Los obesos no van al gimnasio, sobre todo por vergüenza

Las personas que padecen sobrepeso saben que para bajarlo hasta un límite saludable han de centrar sus esfuerzos en dos aspectos, comida saludable y ejercicio físico. Sin embargo, los médicos han constatado que pese a que las personas obesas son conscientes de ello e incluso conocer perfectamente los beneficios del ejercicio físico, su nivel de actividad es sensiblemente menor al del resto de la población y ello se debe a que sienten vergüenza a la hora de ir al gimnasio.

Los obesos no van al gimnasio, sobre todo por vergüenza

Así al menos lo ha demostrado un reciente estudio desarrollado por el departamento de Ciencias de Ejercicio de la Universidad de Washington en EEUU, y publicado en la prestigiosa revista Journal of Nutrition Education and Behaviour, en el que se apunta a que las emociones negativas a la hora de ir al gimnasio echan para atrás a estas personas cuando deciden ponerse en forma.

El estudio analizó las respuestas de 1.500 personas de las que casi mil, es decir, dos tercios, se encontraban por encima de la horquilla que marca su peso ideal.

Lo sorprendente es que si estos mismo individuos respondieron de forma más positiva a los beneficios que el deporte provoca en el aspecto, también y en la misma proporción se mostraban esquivos a la hora de practicar deporte en público, tanto entre personas del sexo opuesto como por la complicación que podría suponer el manejo de algunas máquinas de gimnasio, lo que les provocaba emociones altamente negativas.

Acudir al gimnasio, dejar de lado la verguenza

Así, pesan más la vergüenza o el temor a ser juzgado por la apariencia física o la torpeza, que la conciencia de los beneficios que aporta el deporte a la salud, y la calidad de vida, lo que hace que se perpetúe el estigma de las personas con sobrepeso. Quienes más se mostraban contrariados por estas percepciones fueron las mujeres y los individuos de raza caucásica, es decir, europeos.

De ahí que sólo el 30% de los pacientes obesos sigan las recomendaciones de los médicos sobre la necesidad de realizar al menos cinco horas de ejercicio suave a la semana para rebajar su peso. Del propio estudio sale una recomendación para los gerentes de los gimnasios, por parte de los investigadores, que intenten reducir este tipo de sentimientos creando un ambiente de cordialidad entre los usuarios, ya que saldrán ganando.

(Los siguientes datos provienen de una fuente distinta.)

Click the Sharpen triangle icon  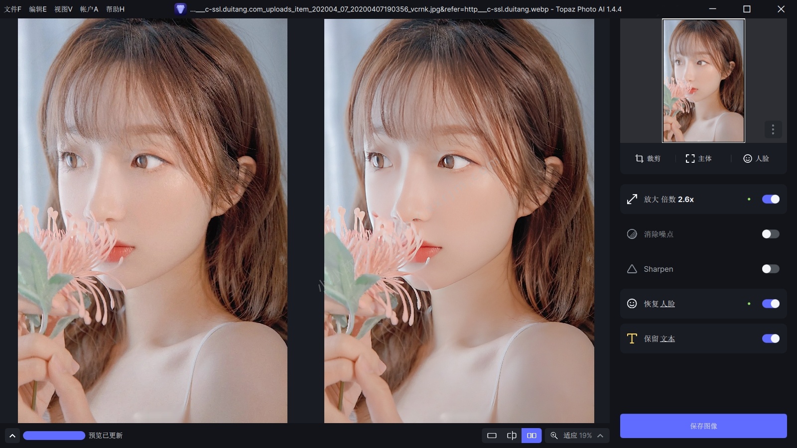click(x=632, y=269)
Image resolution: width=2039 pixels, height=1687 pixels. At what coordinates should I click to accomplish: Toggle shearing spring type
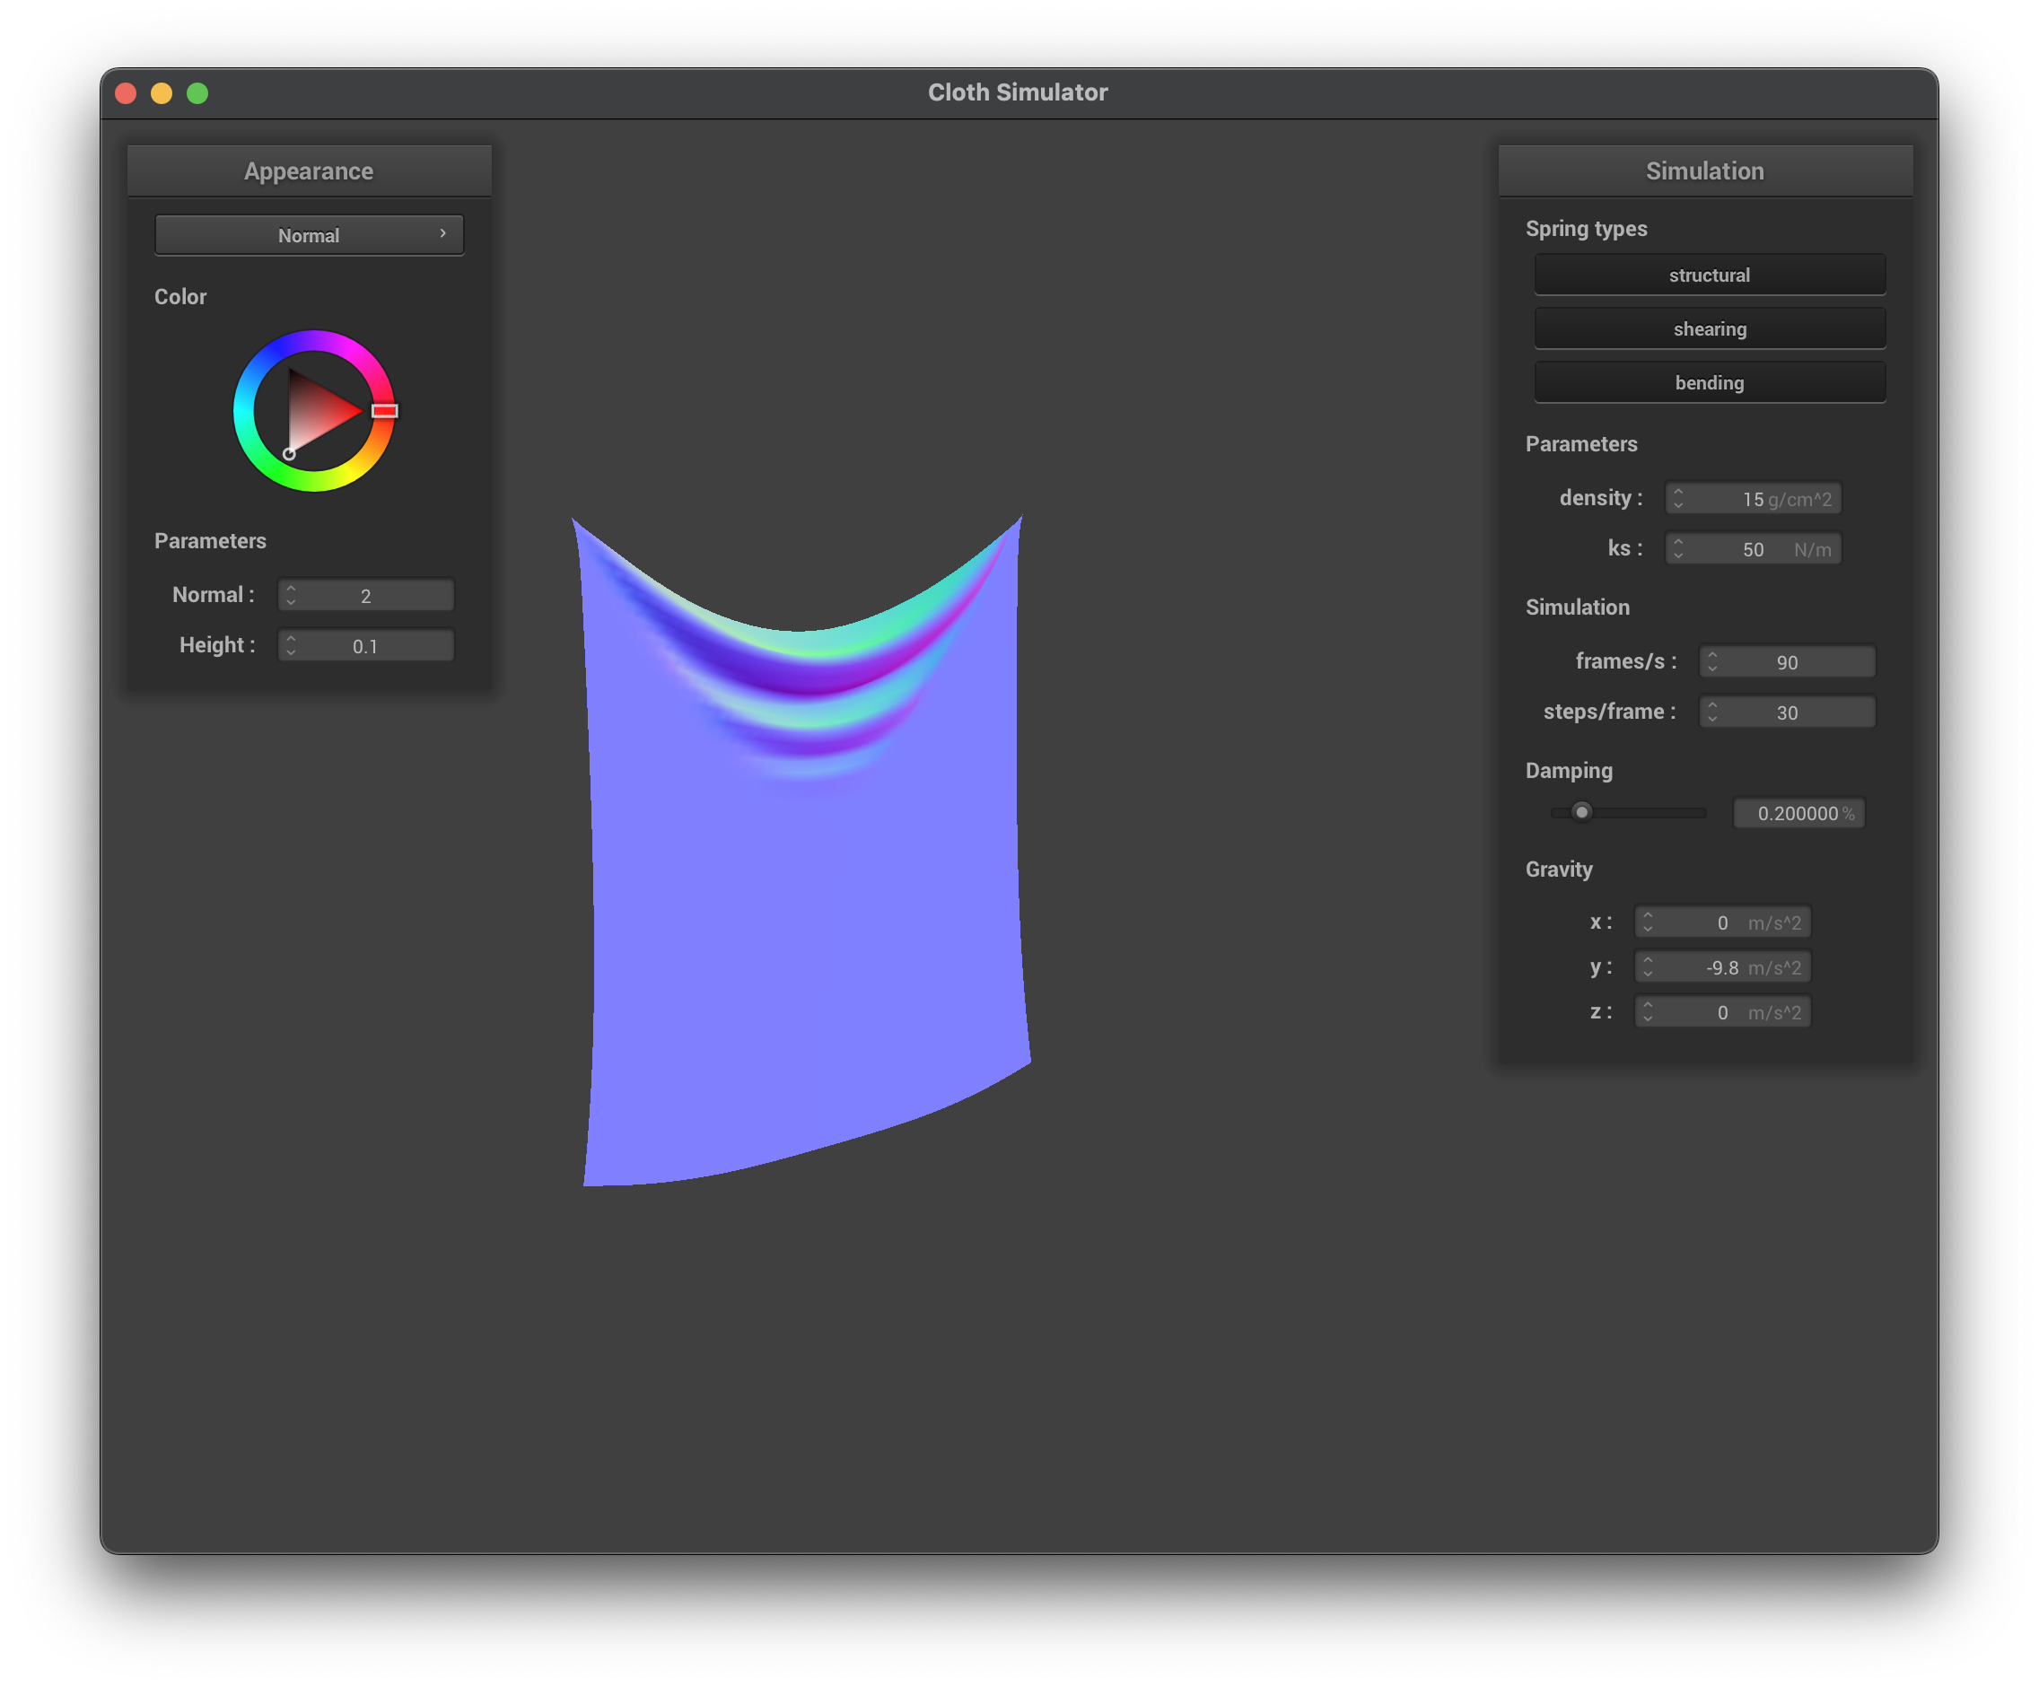click(1709, 329)
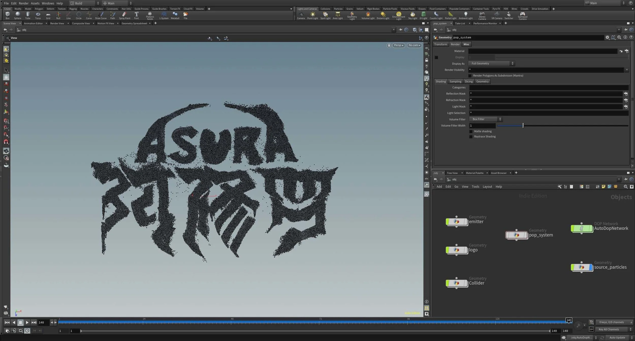Select the Sphere shelf tool

(x=18, y=15)
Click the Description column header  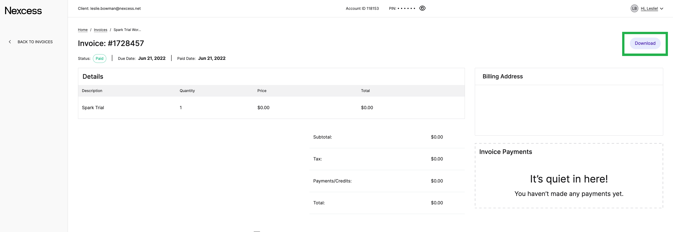tap(92, 91)
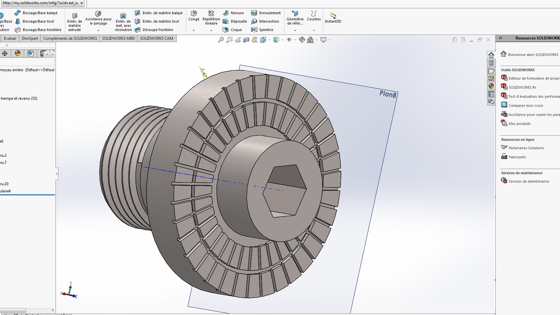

El ejercicio físico desactiva la tendencia a la obesidad

Aunque es de sobra sabido que la predisposición genética a la obesidad es un hecho, ahora se ha demostrado que también hay fórmulas para desactivar esa predisposición, y está precisamente en hacer ejercicio físico. No significa que todo esté solucionado con machacase en el gimnasio, sino que esto atenúa de forma considerable la predisposición al sobrepeso que va impresa en los genes de cada persona.

Un equipo de investigadores de la Universidad de Cambridge, en el Reino Unido, ha realizado un seguimiento a más de 20.400 personas con edades entre los 39 y 79 años en los que se tomaba como base el estudio de sus genes, para evaluar la presencia o ausencia de las doce variantes genéticas que tienen una influencia demostrada sobre la tendencia a la obesidad. De forma paralela se le plantearon cuestionarios con acerca del tiempo que dedicaban al ejercicio físico y cuál era exactamente su actividad.

Importante reducción

Una vez aplicadas las formulas matemáticas procedentes, los investigadores calcularon el porcentaje de predisposición genética al sobrepeso de cada una de estas personas y cruzaron este dato con los aportados por ella sobre su rutina diaria en cuanto a ejercicio para ver cómo influía. Y la sorpresa fue mayúscula ya que pese a que cada variante genética se asociaba a un incremento de peso de 445 gramos, esto no ocurría en el caso de quienes realizaban ejercicio de forma habitual.

Es más, en análisis de las más de 20.000 personas analizadas concluyeron que llevar una vida físicamente activa se asocia con ‘una reducción del 40% en la predisposición genética a desarrollar obesidad’, en palabras de los propios investigadores para la revista PLos Medicine en la que han dado a conocer públicamente a la sociedad científica su hallazgo. Se confirma pues que la creencia de que no se puede luchar contra la genética es falsa.

De esta forma, los propios investigadores han afirmado a la publicación que ‘promover la actividad física mediante el deporte, principalmente entre aquellas personas que están predispuestas genéticamente al sobrepeso puede convertirse en una medida decisiva para tratar de controlar la creciente epidemia de obesidad que viven los países desarrollados’, aseguran. En definitiva, que aunque toda su familia tenga sobrepeso, practique deporte regularmente y tendrá casi la mitad de posibilidades de alcanzar la obesidad.